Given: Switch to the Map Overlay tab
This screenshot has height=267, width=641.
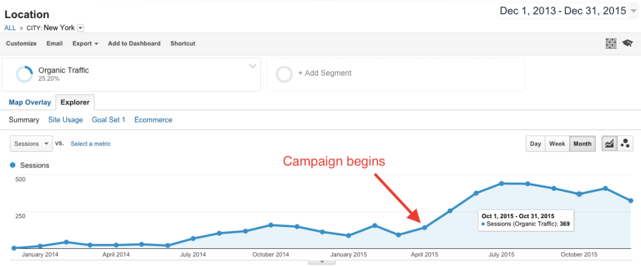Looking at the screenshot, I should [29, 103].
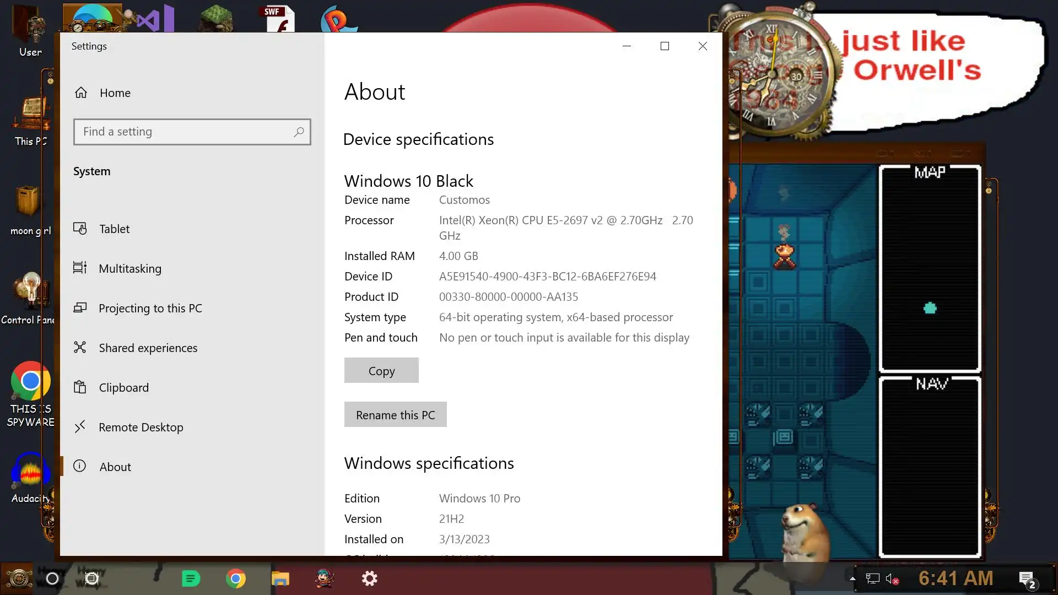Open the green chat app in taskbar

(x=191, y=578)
______
◆ Aim of the exercise ◆
Copy every one of the records above line for line, leaving the pictures out.

◆ Task answer ◆
Given: Switch to the Map Overlay tab
This screenshot has height=267, width=641.
Looking at the screenshot, I should [29, 103].
Open the green chat app in taskbar

(x=191, y=578)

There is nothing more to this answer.